This proper swirling technique was one bit of wine knowledge I gained from my evening at Dedalus wine bar.

Tucked away on artsy Pine Street, near Speeder and Earl’s and Arts Riot, Dedalus is still unfamiliar to UVM students.

Wine is not the first alcoholic beverage that pops into mind when thinking about Burlington.

However, the hand-made, indie wine selection Dedalus boasts seems to fit perfectly alongside its iconic counterparts like Citizen Cider, Switchback and Zero Gravity.

There’s something tempting about getting cozy with a glass of wine and savory food on a raw winter night, but the idea of entering a wine bar as a college student is daunting.

However, stepping into the wine bar, the staff warmly received our party of four.

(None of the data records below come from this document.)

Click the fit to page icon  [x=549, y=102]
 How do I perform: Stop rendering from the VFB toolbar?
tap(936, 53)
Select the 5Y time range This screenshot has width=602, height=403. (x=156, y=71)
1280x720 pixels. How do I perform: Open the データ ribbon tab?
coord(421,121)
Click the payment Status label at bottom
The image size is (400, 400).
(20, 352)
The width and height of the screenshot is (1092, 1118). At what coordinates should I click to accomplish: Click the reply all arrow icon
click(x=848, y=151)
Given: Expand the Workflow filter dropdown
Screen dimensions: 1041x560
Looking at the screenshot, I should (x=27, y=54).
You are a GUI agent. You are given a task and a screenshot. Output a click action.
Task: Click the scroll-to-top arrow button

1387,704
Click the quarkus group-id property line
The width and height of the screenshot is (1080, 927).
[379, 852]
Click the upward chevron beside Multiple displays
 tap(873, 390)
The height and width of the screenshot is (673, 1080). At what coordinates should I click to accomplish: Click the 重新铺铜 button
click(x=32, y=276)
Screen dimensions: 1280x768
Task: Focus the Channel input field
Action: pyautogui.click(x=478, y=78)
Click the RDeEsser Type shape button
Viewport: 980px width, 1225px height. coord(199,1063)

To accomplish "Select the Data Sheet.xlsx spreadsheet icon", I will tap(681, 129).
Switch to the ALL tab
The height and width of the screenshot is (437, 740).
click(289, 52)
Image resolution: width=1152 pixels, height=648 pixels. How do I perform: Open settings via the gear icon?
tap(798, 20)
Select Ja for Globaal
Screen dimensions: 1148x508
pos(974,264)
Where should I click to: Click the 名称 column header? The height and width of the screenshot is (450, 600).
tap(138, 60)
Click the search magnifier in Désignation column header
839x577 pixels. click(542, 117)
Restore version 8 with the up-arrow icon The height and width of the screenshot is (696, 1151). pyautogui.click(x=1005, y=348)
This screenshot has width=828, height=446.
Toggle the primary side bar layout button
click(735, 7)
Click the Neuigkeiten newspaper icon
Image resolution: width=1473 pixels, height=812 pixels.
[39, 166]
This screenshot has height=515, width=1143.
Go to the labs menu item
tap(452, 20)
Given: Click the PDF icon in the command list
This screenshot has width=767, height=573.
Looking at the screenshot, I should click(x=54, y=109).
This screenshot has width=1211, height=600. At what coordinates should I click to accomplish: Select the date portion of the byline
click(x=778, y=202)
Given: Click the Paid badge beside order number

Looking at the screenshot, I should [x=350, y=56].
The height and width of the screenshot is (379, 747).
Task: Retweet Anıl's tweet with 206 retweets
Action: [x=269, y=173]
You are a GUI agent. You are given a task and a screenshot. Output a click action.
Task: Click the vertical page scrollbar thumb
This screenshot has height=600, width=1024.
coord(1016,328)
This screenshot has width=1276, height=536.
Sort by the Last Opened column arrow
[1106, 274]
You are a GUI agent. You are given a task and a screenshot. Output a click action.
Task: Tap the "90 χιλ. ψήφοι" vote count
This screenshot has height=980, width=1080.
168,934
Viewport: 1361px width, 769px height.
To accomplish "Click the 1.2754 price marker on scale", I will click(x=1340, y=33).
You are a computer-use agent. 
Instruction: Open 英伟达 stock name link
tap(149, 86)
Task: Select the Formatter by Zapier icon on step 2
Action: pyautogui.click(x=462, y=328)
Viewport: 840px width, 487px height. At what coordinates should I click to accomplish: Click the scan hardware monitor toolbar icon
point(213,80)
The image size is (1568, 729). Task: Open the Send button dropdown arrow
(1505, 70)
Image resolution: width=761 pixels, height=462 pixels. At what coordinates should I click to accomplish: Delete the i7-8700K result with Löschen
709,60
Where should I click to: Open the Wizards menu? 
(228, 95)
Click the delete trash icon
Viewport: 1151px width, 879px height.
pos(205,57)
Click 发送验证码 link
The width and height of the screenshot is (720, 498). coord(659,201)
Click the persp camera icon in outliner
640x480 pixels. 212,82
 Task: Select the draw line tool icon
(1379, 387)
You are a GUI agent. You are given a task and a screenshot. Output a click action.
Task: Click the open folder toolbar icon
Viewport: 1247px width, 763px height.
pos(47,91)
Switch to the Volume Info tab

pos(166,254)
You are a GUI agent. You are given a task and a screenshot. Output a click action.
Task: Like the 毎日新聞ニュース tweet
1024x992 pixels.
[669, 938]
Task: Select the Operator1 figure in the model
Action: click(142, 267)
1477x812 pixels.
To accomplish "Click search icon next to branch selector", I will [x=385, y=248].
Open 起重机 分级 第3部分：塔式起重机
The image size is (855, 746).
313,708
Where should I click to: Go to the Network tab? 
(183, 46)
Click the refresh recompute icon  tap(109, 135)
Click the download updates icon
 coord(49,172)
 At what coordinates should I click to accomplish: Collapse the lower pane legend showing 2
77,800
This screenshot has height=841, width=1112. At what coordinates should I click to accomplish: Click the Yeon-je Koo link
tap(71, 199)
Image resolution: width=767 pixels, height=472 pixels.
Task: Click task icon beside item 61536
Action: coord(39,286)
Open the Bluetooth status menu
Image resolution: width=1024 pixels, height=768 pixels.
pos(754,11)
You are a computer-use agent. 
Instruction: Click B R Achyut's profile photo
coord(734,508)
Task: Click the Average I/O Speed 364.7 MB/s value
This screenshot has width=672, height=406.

The building offers a chic warehouse vibe, filled with small, bright features.

These included a beautifully tiled bar area with different shades of green, gray and white, and smooth, cool wooden tables.

Elements like these transported customers to a hidden Barcelona vinoteca.

We knew we wanted to order cheese and red wine, but, we had no idea where to go from there.

However, part of the beauty of being at a wine bar is having a sommelier, a wine steward, assigned to your table.

Our somm, an enthusiastic young woman named Brittany Galbratih, guided us in ordering the perfect bottle.

We were surprised to hear that the chef had been informed it was our friend’s birthday and played Taylor Swift’s “22” on the restaurant’s speaker.

Though I studied abroad in Florence, Italy and took part in wine tastings there, I still feel like my wine wisdom is minimal, at best.

Our somm did not dwell on our unfamiliarity with wine, but instead educated us.

She discussed types of grapes, regions famous for winemaking and various facts about the bottle.

Besides drinking wine we enjoyed a cheese board with English varieties that are handpicked by Dedalus’ cheesemonger each week.

The edible aspects were great, but one of our favorite parts was learning how to properly swirl our wine glasses.

The glasses themselves were delicate Zaltos, an incredible step up from the Target wine glasses in our apartment.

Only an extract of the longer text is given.